[375] Belot, Hist. des chev., p. 196.
Il fallait au moins cela aux publicains, pour leur imposer un instant silence, et pour que, joignant leurs plaintes à celles des sénateurs, ils ne s’entendissent pas bientôt avec eux, en vue de marcher ensemble à l’assaut des institutions démocratiques nouvelles.
Les lois agraires avaient donc satisfait quelques personnes, mais en avaient mécontenté profondément beaucoup. La loi agraire Thoria dut venir, peu de temps après, en 643-111, rétablir en partie l’ordre et la paix, troublés par les Gracques, parmi les possesseurs du sol, spécialement en Italie, en Afrique et dans le territoire de Corinthe. Quant aux publicains, nous verrons que la conquête de la judicature était de nature à leur faire aisément oublier les ennuis que leur avait donnés la loi agraire ; elle devait en compenser largement tous les dommages.

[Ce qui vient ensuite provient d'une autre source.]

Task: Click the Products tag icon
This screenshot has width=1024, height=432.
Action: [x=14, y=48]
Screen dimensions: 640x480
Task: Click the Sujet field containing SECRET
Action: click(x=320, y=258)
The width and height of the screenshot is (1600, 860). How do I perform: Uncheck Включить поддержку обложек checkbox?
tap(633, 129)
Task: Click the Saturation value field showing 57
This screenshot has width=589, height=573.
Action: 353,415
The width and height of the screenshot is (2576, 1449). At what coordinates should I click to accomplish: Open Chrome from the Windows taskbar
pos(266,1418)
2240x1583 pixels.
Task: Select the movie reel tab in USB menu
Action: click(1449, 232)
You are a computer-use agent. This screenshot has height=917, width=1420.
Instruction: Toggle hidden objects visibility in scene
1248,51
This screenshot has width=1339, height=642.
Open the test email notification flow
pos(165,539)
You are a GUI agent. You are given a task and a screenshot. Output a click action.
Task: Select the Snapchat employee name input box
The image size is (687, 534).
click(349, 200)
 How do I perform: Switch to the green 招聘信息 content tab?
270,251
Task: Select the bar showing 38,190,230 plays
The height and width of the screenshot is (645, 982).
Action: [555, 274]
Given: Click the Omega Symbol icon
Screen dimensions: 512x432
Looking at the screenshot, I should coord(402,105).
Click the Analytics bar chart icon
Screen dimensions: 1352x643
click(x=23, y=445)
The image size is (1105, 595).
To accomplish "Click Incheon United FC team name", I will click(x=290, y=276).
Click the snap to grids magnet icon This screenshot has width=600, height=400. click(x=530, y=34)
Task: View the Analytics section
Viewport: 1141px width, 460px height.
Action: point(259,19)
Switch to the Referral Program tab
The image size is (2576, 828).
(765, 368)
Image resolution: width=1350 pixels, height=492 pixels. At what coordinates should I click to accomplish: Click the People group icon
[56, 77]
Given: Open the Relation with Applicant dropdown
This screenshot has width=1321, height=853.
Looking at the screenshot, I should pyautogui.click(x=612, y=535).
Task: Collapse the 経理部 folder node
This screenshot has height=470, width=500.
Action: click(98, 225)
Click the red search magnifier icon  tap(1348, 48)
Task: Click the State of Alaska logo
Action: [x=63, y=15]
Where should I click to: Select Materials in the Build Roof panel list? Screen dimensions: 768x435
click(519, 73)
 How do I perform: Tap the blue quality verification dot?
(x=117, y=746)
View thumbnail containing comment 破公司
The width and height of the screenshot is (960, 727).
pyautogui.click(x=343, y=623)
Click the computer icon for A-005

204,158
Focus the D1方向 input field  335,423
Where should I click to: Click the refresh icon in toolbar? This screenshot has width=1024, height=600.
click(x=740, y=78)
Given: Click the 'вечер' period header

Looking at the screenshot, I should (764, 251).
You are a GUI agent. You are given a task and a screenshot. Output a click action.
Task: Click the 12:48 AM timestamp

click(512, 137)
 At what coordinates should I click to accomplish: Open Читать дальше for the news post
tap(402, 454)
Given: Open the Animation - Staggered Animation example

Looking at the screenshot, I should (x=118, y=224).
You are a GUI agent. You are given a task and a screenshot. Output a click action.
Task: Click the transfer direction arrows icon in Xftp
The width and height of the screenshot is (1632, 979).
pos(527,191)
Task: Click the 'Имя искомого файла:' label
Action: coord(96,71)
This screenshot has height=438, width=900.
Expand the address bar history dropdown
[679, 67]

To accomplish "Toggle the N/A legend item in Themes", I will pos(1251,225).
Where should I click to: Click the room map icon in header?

2o Loi frumentaire. — Caius Gracchus fit une innovation peut-être plus grave encore que toutes les autres, au point de vue des principes économiques, et des résultats funestes qui se produisirent par la suite, en établissant le droit à un rabais sur les blés, au profit de tout citoyen qui se ferait inscrire pour en bénéficier. Ce fut l’origine des lois sur les frumentaires, de ces lois que nous déclarerions, dans notre langage actuel, tout empreintes du socialisme d’État le plus dangereux.
Cette question des lois frumentaires se rattache spécialement à l’histoire des publicains, par les entreprises de fournitures que nécessitèrent les distributions de vivres, c’est-à-dire indirectement, au point de vue où nous nous plaçons en ce moment ; mais elle est de telle importance dans l’histoire financière et économique de Rome, que nous ne saurions la passer sous silence. Elle fait partie intégrante de l’œuvre révolutionnaire des Gracques.
Ce sont en effet ces droits à l’assistance, créés au profit de la plèbe, qui contribuèrent à réunir dans Rome, les trois cent mille frumentaires redoutés de tous, et dont Sylla, César, Auguste, les maîtres tout-puissants osèrent seuls diminuer le nombre ou arrêter les excès. Et l’on peut dire même, que si Caius Gracchus livra l’État aux abus déjà très graves des publicains, c’est surtout parce qu’il eut besoin d’eux, pour subvenir aux frais de ces distributions de plus en plus ruineuses et difficiles à organiser[376].
[376] Mommsen, Hist. rom., t. V, p. 68.
Sous le couvert de ce droit nouveau à l’alimentation, qu’un abîme sépare de la charité, ces frumentaires devinrent vite la foule des oisifs et des affamés qui parcouraient, à certains jours, les rues de la cité, avec des cris sinistres, demandant du pain et les jeux du cirque, prêts à se vendre au plus offrant, ou à mettre les armes à la main, si on ne les satisfaisait pas, et si on avait l’air de les craindre.
Il fallut le despotisme militaire des empereurs et des prétoriens pour les réduire. C’était la marche naturelle des choses. Les excès d’une démocratie sans frein avaient amené la démagogie, ils devaient rendre inévitable la souveraineté brutale de la force.
Par les distributions de terre, les Gracques avaient voulu appeler vers la campagne les pauvres de Rome, et retenir aux champs ceux qui étaient tentés de les abandonner ; mais en ajoutant, aux attraits de la ville, les distributions gratuites de blé, ils firent bien plus efficacement le contraire ; ils ne firent que redoubler la tendance fatale au délaissement de l’agriculture par le paysan, et accroître la tourbe des prolétaires et des mécontents, qui ne se donnaient pas même la peine de chercher du travail pour vivre honnêtement.